Conti e carte

Pignoramento conto corrente: limiti, cos’è e come funziona

Il pignoramento del conto corrente è una misura di esecuzione forzata che permette ad uno o più creditori di recuperare delle somme non pagate attraverso il rapporto bancario del debitore. Quella che riguarda il conto corrente è una delle forme di pignoramento più temute da parte di chi ha debiti non onorati in quanto si presenta come una procedura non solo rapida e snella, ma anche sicura ed a buon mercato, ovverosia con bassi costi sebbene ci siano spesso delle limitazioni sulle somme che sono prelevabili in maniera forzosa.

Il creditore che ottiene il pignoramento di un conto, per recuperare il debito, infatti, può farlo in piena libertà o deve rispettare delle opportune disposizioni di legge in base al profilo del correntista, ed in particolare se trattasi di un lavoratore dipendente o di un pensionato, di un imprenditore, di un lavoratore autonomo e così via che accredita sul rapporto bancario lo stipendio o la pensione.

Inoltre, il creditore può recuperare le somme dovute, oppure nulla, oppure ancora solo in parte in base al saldo che è presente sul conto corrente bancario o postale al momento stesso del pignoramento.

Nel dettaglio, giusto per fissare le idee, se il creditore ottiene il pignoramento del conto per recuperare 2.000 euro, ed il saldo in quel momento è di soli 1.000 euro, allora andrà a recuperare solo la metà ed il correntista sul conto potrà operare solo immettendo bonifici in ingresso.

Se invece sul conto pignorato ci sono più di 2 mila euro, allora per la parte eccedente, non pignorata, il correntista potrà continuare ad operare sul rapporto bancario senza alcuna restrizione.
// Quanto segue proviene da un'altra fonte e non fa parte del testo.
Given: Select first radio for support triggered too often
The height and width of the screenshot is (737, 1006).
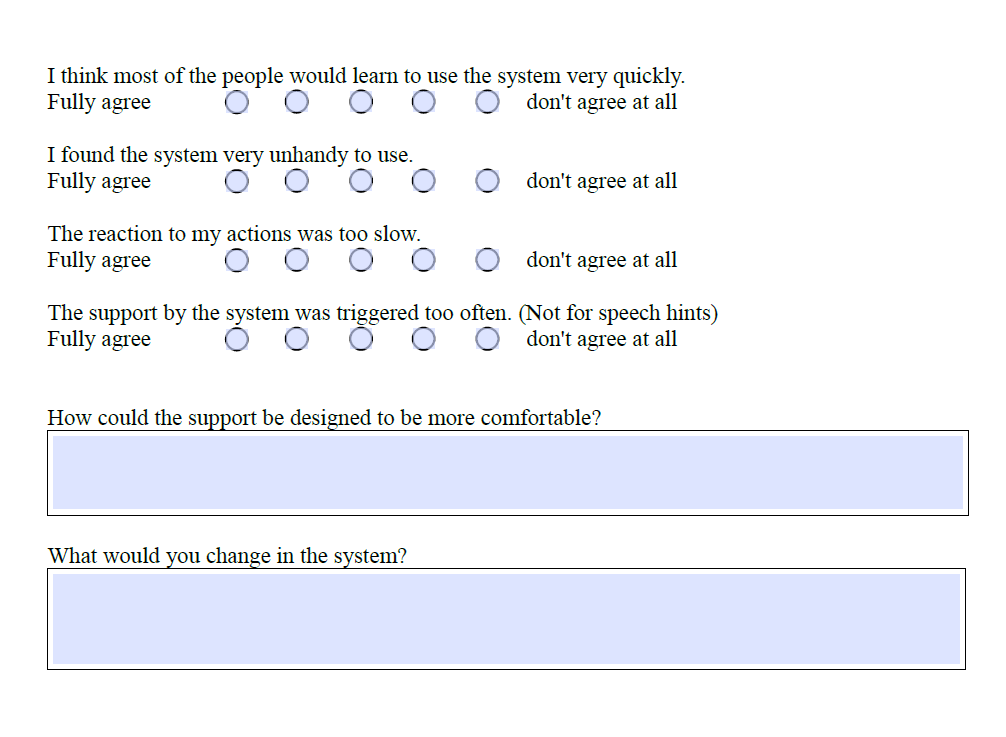Looking at the screenshot, I should pos(237,339).
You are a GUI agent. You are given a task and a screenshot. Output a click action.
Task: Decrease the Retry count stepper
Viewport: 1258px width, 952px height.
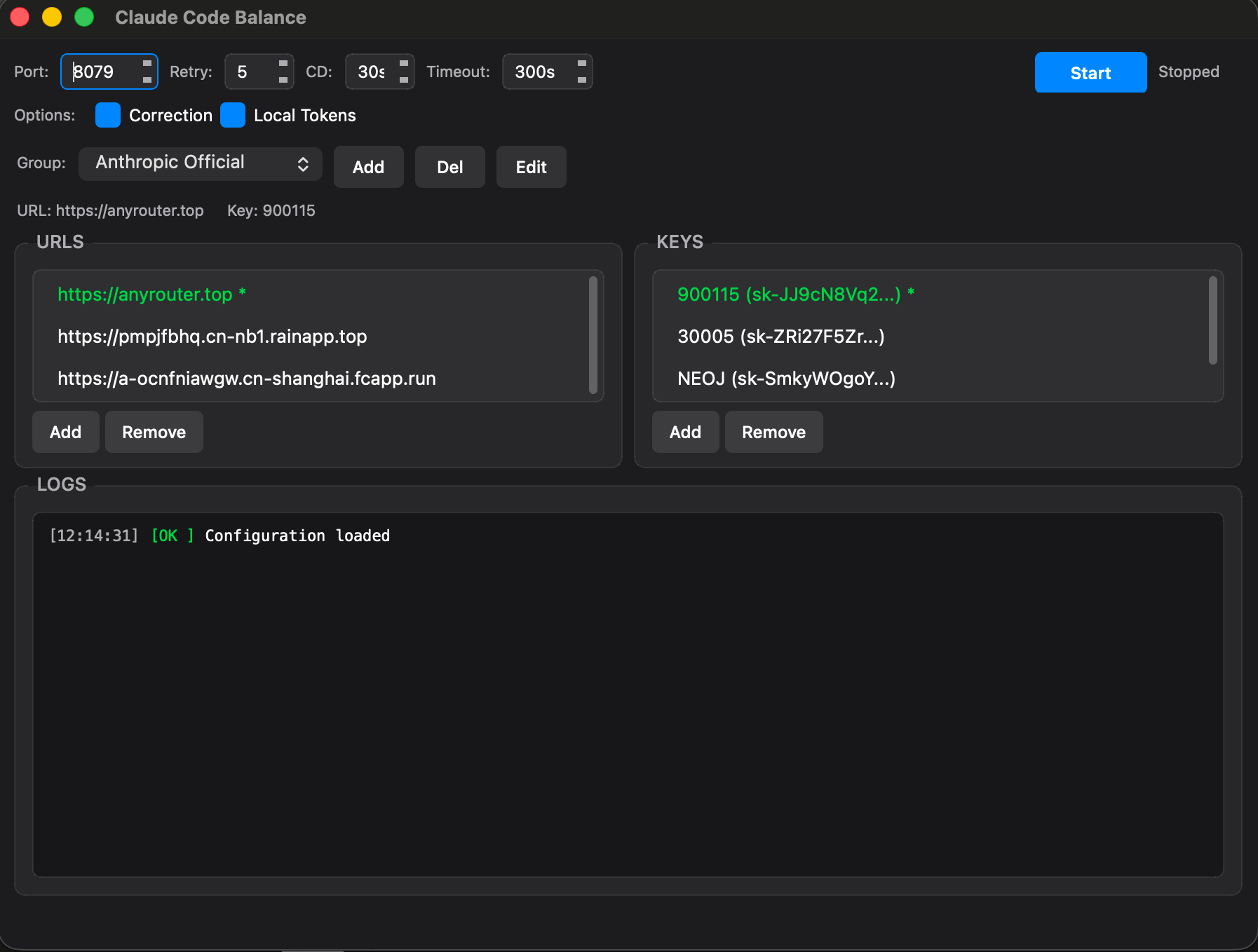click(x=283, y=80)
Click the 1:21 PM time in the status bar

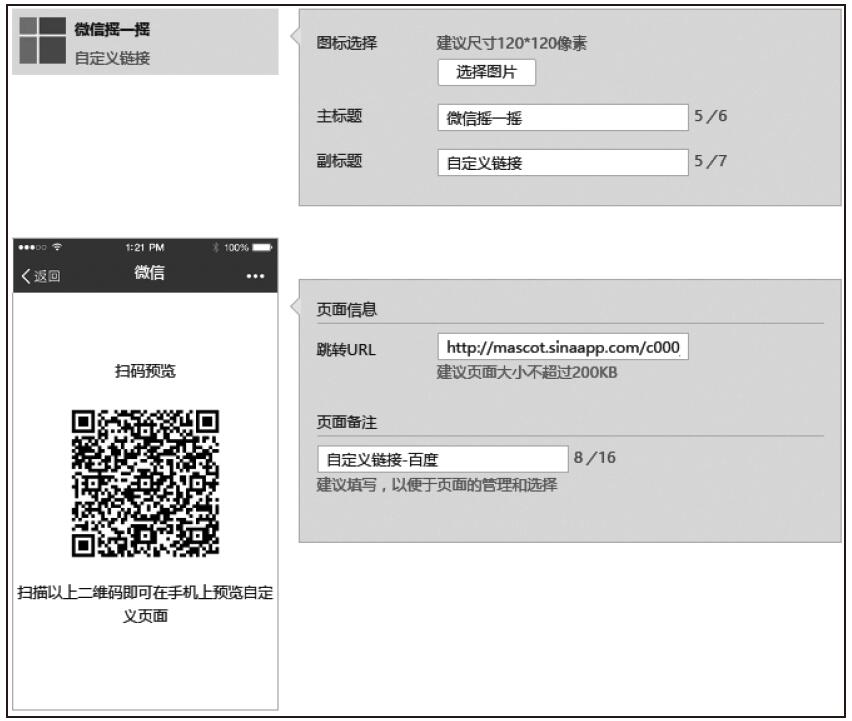click(x=146, y=247)
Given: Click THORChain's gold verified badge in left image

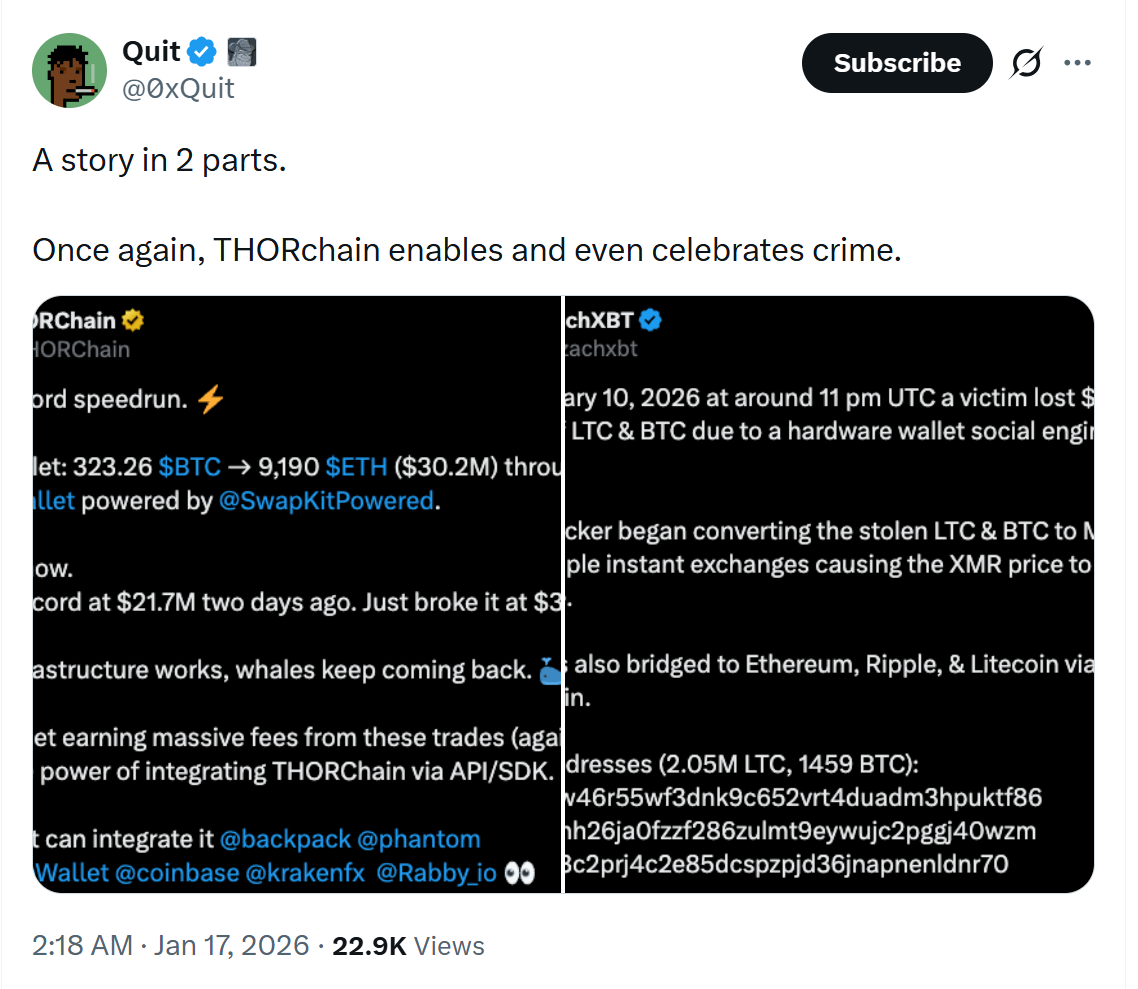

Questo vale in generale in quanto, se sul conto corrente sono accreditate pensioni o stipendi, come sopra accennato, esiste una franchigia a favore del debitore che è pari a tre volte l’importo dell’assegno sociale.

Per esempio, se sul conto corrente di un impiegato con contratto di lavoro a tempo indeterminato, o di un pensionato Inps, ci sono 1.600 euro, ed il triplo dell’assegno sociale equivale a 1.400 euro, allora la somma effettivamente pignorabile è pari a 200 euro, ovverosia a partire dalla quota eccedente quella che è una soglia di protezione altrimenti il debitore, oltre a rischiare di finire sul lastrico, non avrebbe più alcun reddito e possibilità economica di poter rientrare nel tempo dai debiti.

La regola dell’importo dell’assegno sociale moltiplicato per tre vale al momento del pignoramento del conto, e del rilevamento della liquidità che è presente sul rapporto bancario, mentre in caso di bonifici in entrata successivi attualmente la legge prevede che la quota pignorabile, sempre parlando di stipendi e di pensioni, non può essere mai superiore ad un quinto.

Nel complesso, quindi, con il pignoramento un creditore può rivalersi sul debitore a patto che il conto corrente sia in attivo, nei limiti delle somme dovute e nel rispetto delle vigenti norme di legge sulle quote pignorabili come sopra descritto.

Questo significa che, se sul conto non sono accreditati stipendi o pensioni, tutta la liquidità da parte del creditore è pignorabile al 100% nel limite massimo delle somme che il debitore fino a quel dato momento non ha pagato.

La protezione di legge a favore di lavoratori e pensionati, di conseguenza, è strettamente legata al fatto che nella maggioranza dei casi trattasi di soggetti indebitati che non hanno pagato proprio perché impossibilitati e privi della disponibilità economica necessaria per soddisfare in pieno le richieste e le spettanze di uno o più creditori.

Sulla quota pignorabile, inoltre, la natura del creditore di norma fa la differenza se trattasi, ad esempio, dell’Agenzia delle Entrate Riscossione oppure di un soggetto privato. Nel dettaglio, considerando il pignoramento di uno stipendio, la quota di un quinto, quale quota massima pignorabile, si applica quando il creditore è l’Agenzia delle Entrate Riscossione, e per gli scaglioni di stipendio da 5 mila euro a salire.

Al di sotto dei 5 mila euro, infatti, la quota massima pignorabile diminuisce, sempre nel caso di stipendio con il Fisco ad esigere il dovuto in maniera forzosa, come segue: non più di un decimo dello stipendio netto fino ai 2.500 euro, e fino a massimo di un settimo per scaglioni di stipendio tra i 2.500 euro ed i 5.000 euro.

Se invece il conto corrente che è stato pignorato è di proprietà di un lavoratore autonomo, di un professionista oppure di un imprenditore, allora il pignoramento, così come sopra evidenziato, non solo può essere integrale, ma non valgono più i limiti e gli scaglioni sopra indicati.